Their basis of appeal? Simple. They just need to claim it was not a jury of their peers! Judge, hello…. these were people sitting there. People! I mean, come on, really? People? Who were to dumb to get their personal assistant out of jury duty? Even Lindsay Lohan would have done better than that! And we are supposed to be judged by them? Joes and Janes? Are you joking? The law very clearly states that it needs to be a jury of our peers.
And since this is the United Corporations of America, we will not accept any judgement by anybody that has not been brought forth by Disney, Warner Bros, Paramount, Goldman & Sachs, AIG and other high value members of society sitting on the jury.
People… really.
As it is now well known, the Supreme Court has finally acknowledged that corporations are people, too. And if we combine that with the fundamental right of being judged by your peers, then this is what we will bring forth in a case before the Supreme Court. We cannot be judged by an archaic legal system that still clings to the notion that “everybody is equal under the law”, when we are clearly not! Anything else would be communism!
Hopefully they can Phone A Friend to help find the answer.
Because licensing fees accumulate over a period of time it is difficult for the one who is owed something to keep track – the same crowd who would be shocked, shocked when someone in the Wall St world cheats or underpays employees is always trying to stall or under report payments to their own. Good for Celador. Now maybe one of their projects that got put on hold – Enron playwrite Lucy Prebbles screenplay of Jane Austens ‘Lady Susan’ will get back on track.
I’m seeing a trend here, lately. Maybe justice will finally take a closer look into the bookkeeping practices of studios and see the hidden iceberg under the exposed tip. More mushroom clouds to come – I hope.
Great headline, btw!
Guess we are not gonna see Regis on a primetime version anytime soon.

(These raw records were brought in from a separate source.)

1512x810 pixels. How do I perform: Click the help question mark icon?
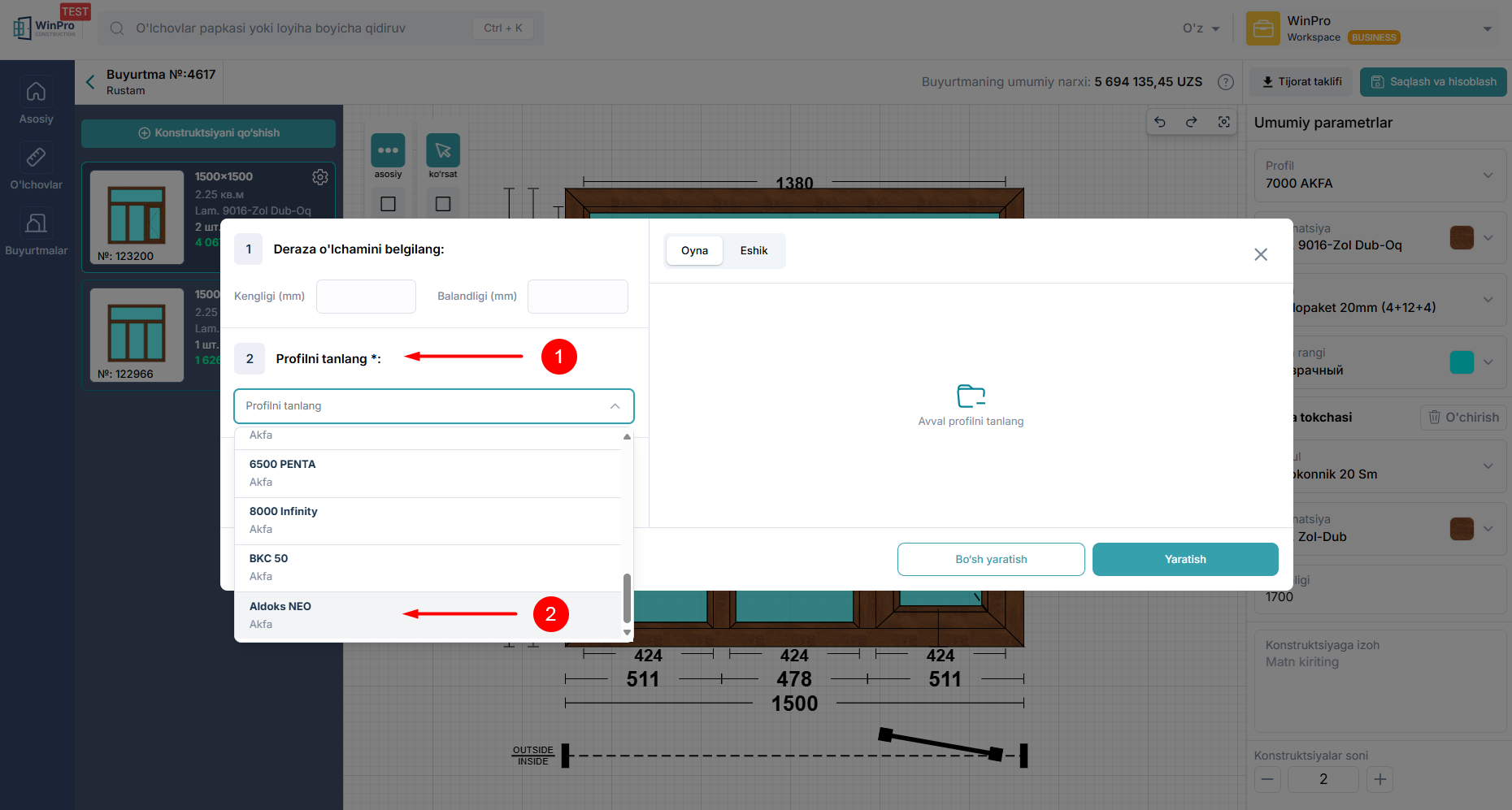pyautogui.click(x=1226, y=82)
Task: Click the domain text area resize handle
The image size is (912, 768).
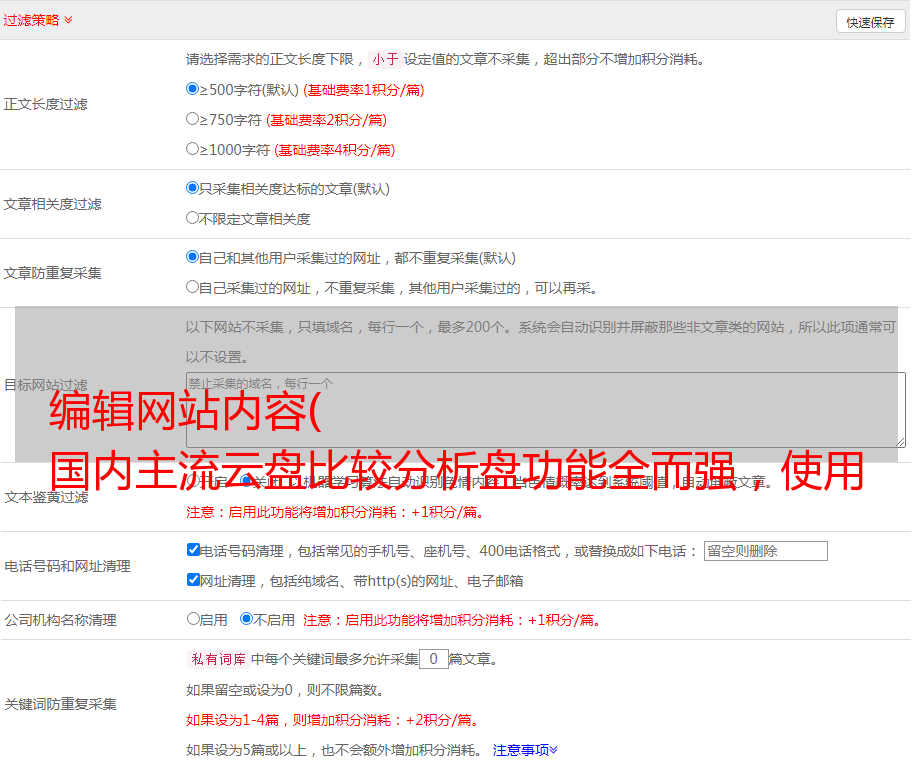Action: click(900, 441)
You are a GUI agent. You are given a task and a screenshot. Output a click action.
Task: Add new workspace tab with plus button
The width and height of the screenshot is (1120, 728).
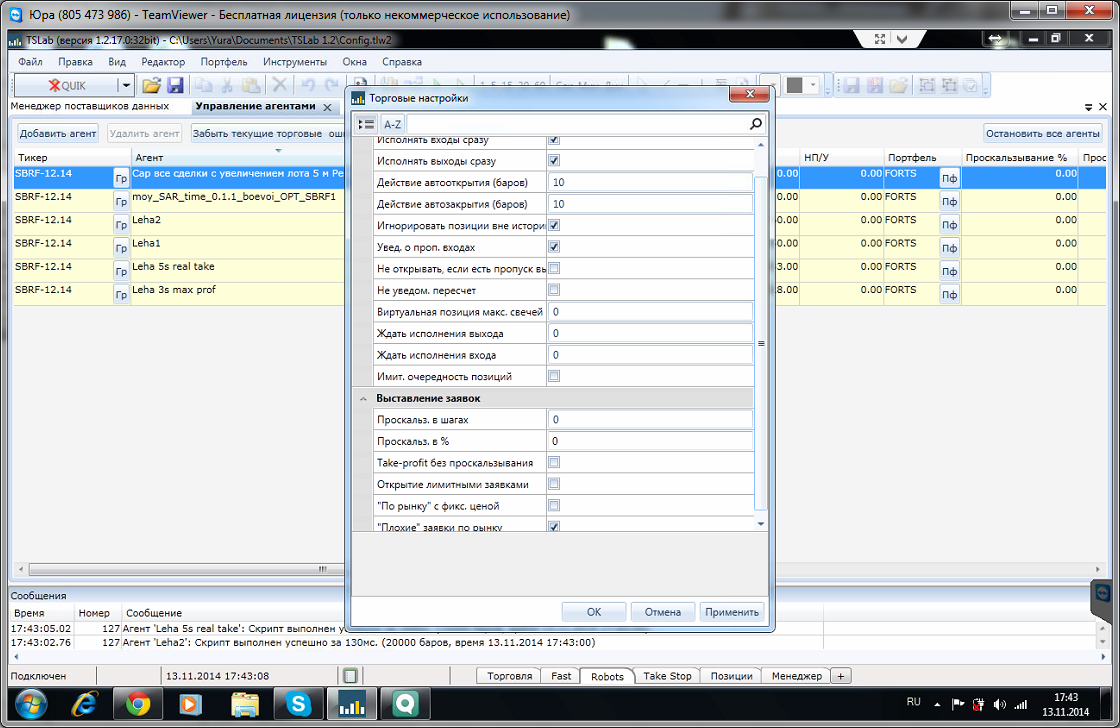(841, 676)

Now you know why House o’ Mouse pays its crew people the minimum rates and changes the names of shows currently running after 5 years and so they do not pay salary increases…THEY NEED THE MONEY TO PAY THE LAWYERS AND HIGH JUDGEMENTS FEES WHEN THEY LOOSE IN COURT!!
Keep going after them. Old Walt and Roy I am sure are rolling over in their collective graves due to Disney’s business practice.
Hit them where it hurts in the ole pocket book.